Beanファクトリのフェイクを適用すると,テストクラスのフィールドにあるテスト対象のオブジェクトは,Bean名とフィールド名が一致していれば, 任意のSpring BeanファクトリインスタンスのgetBean(String)を実行して自動的に返却します.

さらに,テストクラスから@Testedオブジェクトとして指定することで,mockit.integration.springframework.TestWebApplicationContextクラスは,org.springframework.web.context.ConfigurableWebApplicationContext実装クラスとして利用することができます.

2 インタフェースの解決

一部のアプリケーションコードでは,アプリケーション固有の実装クラスの多くにインタフェースを使用します. これらのインタフェースは,注入された依存関係を受け取るフィールドやパラメタで使用されるものです. そのため,インタフェースベースの依存関係を持つ@Testedオブジェクトをインスタンス化するときは, インタフェースを実装するクラスをJMockitに教える必要があります.方法は2つあります.

2.1 テスト対象のオブジェクトを明示する

2.2 インタフェースを解決するメソッドを用意する

3 手法のトレードオフ

このテスト手法では,業務アプリケーションのJavaコードすべてを網羅する結合テストを行うことをゴールにしています. TomcatやGlassfish, JBoss WildflyといったJavaアプリケーションサーバで実行することによる固有の問題を避けるため,テストコード・本番コードが同じJVMインスタンスで実行されるコンテナ外テストとしています.

テストはアプリケーションの最上位コンポーネントのAPIに対して記述されています. そのため,Java以外で記述されたり,まちまちなテンプレート言語で記述されるようなUIのコードはテストされていません. JavaScriptを含むようなWebアプリケーションのUIコンポーネントをテストするには,WebDriverやHtmlUnit APIを使い,HTTPリクエストとレスポンスをベースにした機能のテストを記述する必要があります. こうしたテストはコンテナ内の手法で,アプリケーションサーバの起動方法やデプロイ方法,テストの独立性を維持する方法,あるいはデータベースのトランザクションがコミットされてしまうなど,様々な問題や難しさをはらんでいます.

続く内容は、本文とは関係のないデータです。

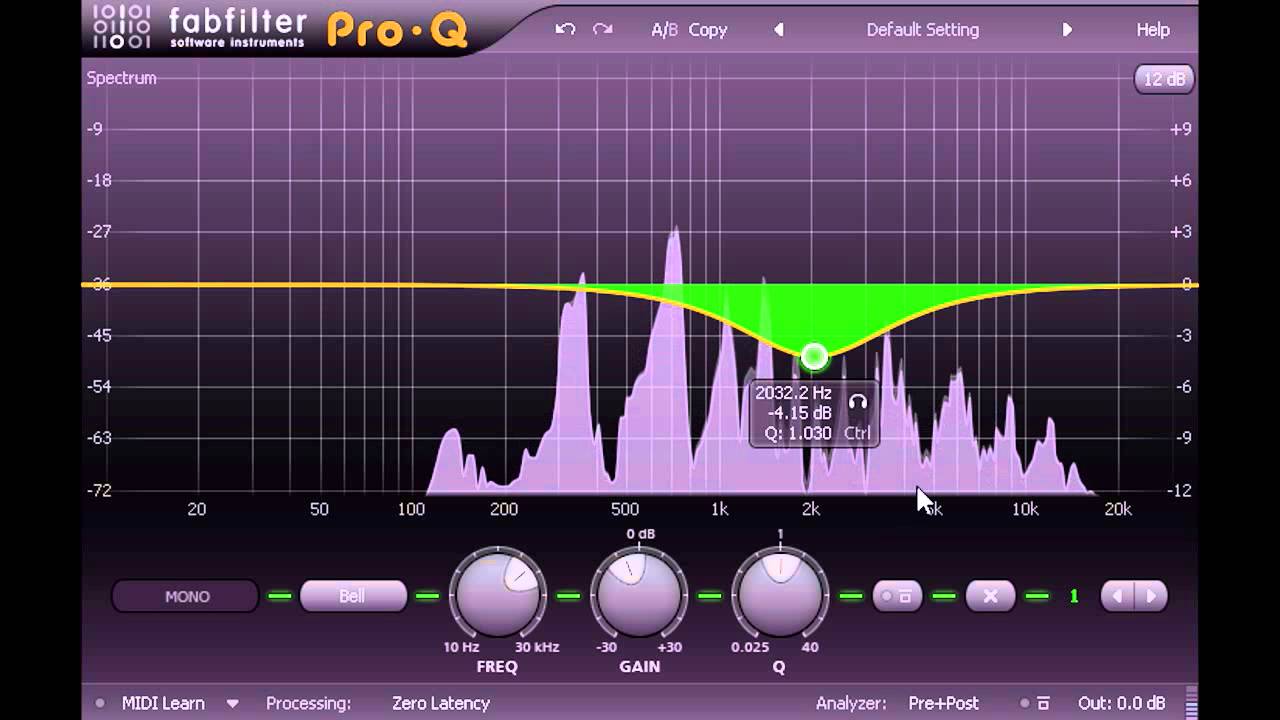
Task: Click the A/B switch button
Action: point(664,30)
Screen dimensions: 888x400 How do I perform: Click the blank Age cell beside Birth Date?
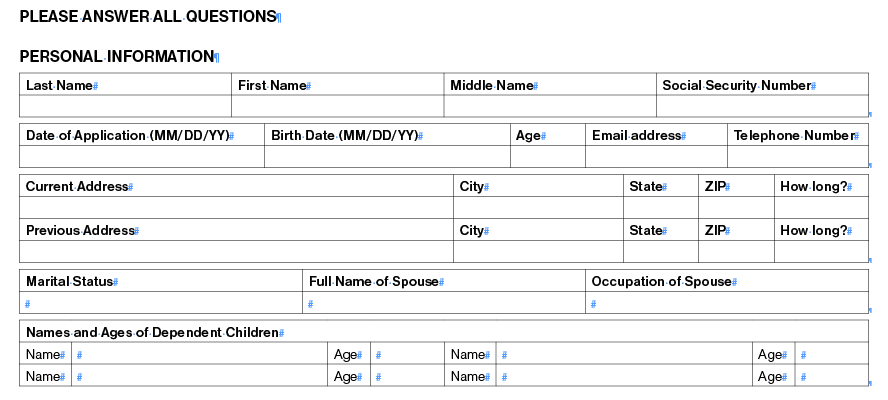tap(548, 156)
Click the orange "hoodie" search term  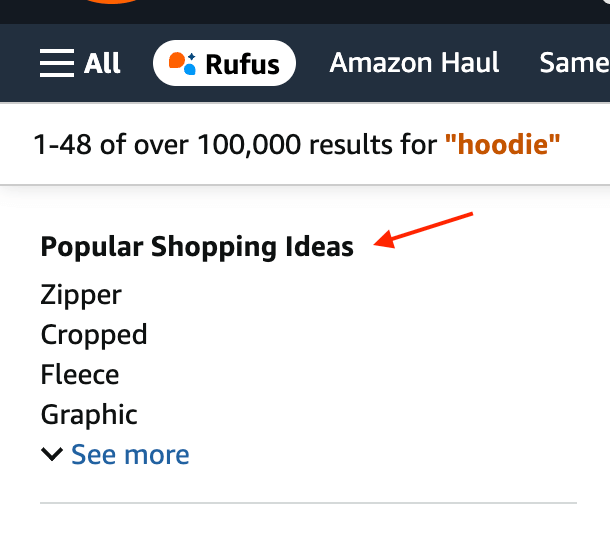pyautogui.click(x=508, y=145)
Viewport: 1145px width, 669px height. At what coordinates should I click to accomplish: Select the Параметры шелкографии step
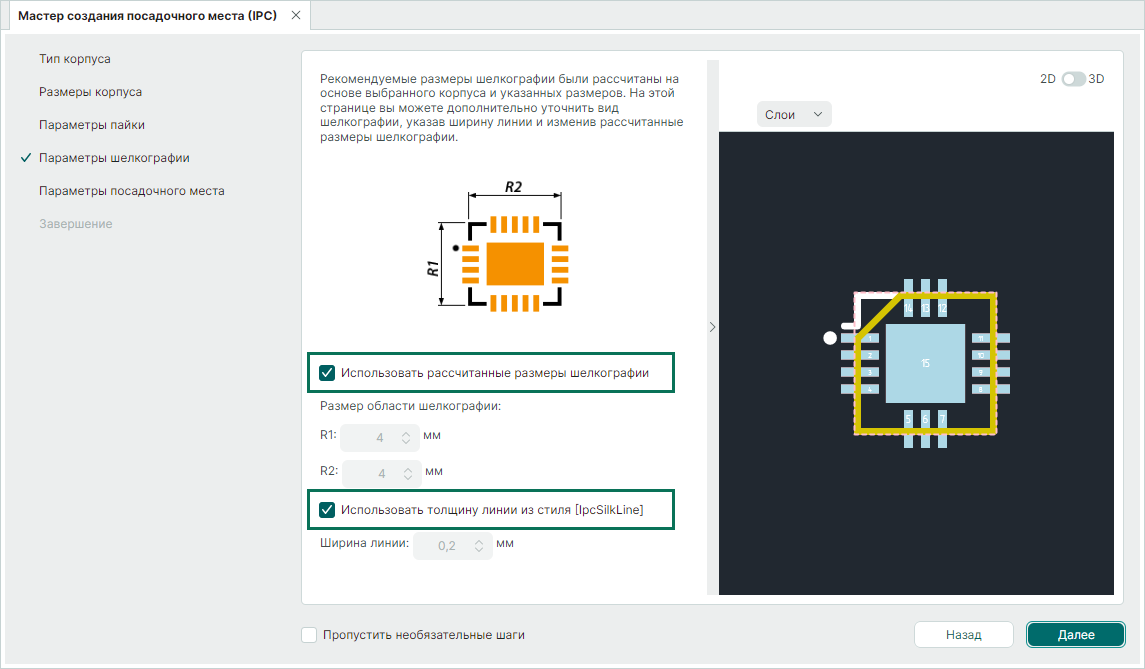pos(114,158)
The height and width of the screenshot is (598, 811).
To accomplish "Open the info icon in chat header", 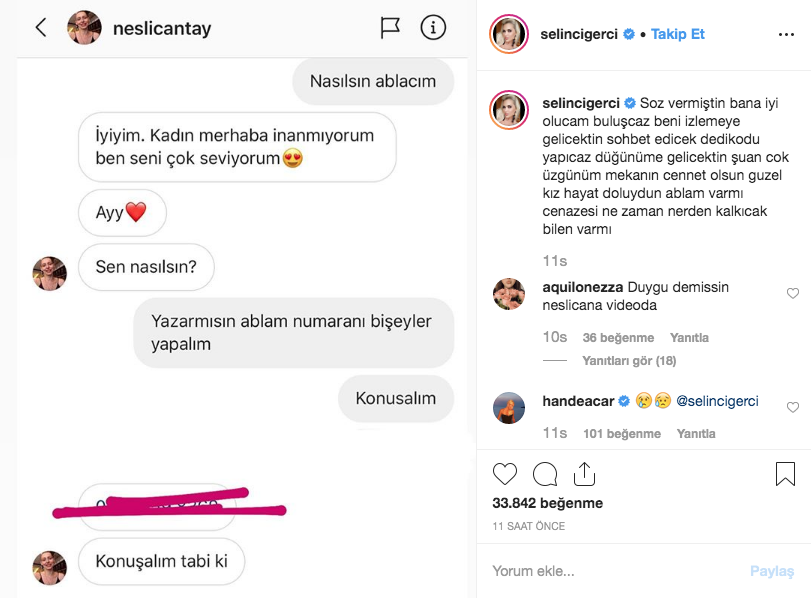I will 433,28.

対照的に,コンテナ外の結合テストは,ちょうど良い粒度で,テスト終了後に常にロールバックされるトランザクション構成されています. この手法は,作成が容易で,かつ実行が早く(特に起動コストが小さい),堅牢なテストを可能にします. さらに,単一のJVMインスタンスで実行されるため,コードカバレッジツールやデバッガの利用が容易です. 欠点としては,UIテンプレートコードやクライアントサイドで動作するJavaScriptコードなどがテストで網羅できないことが挙げられます.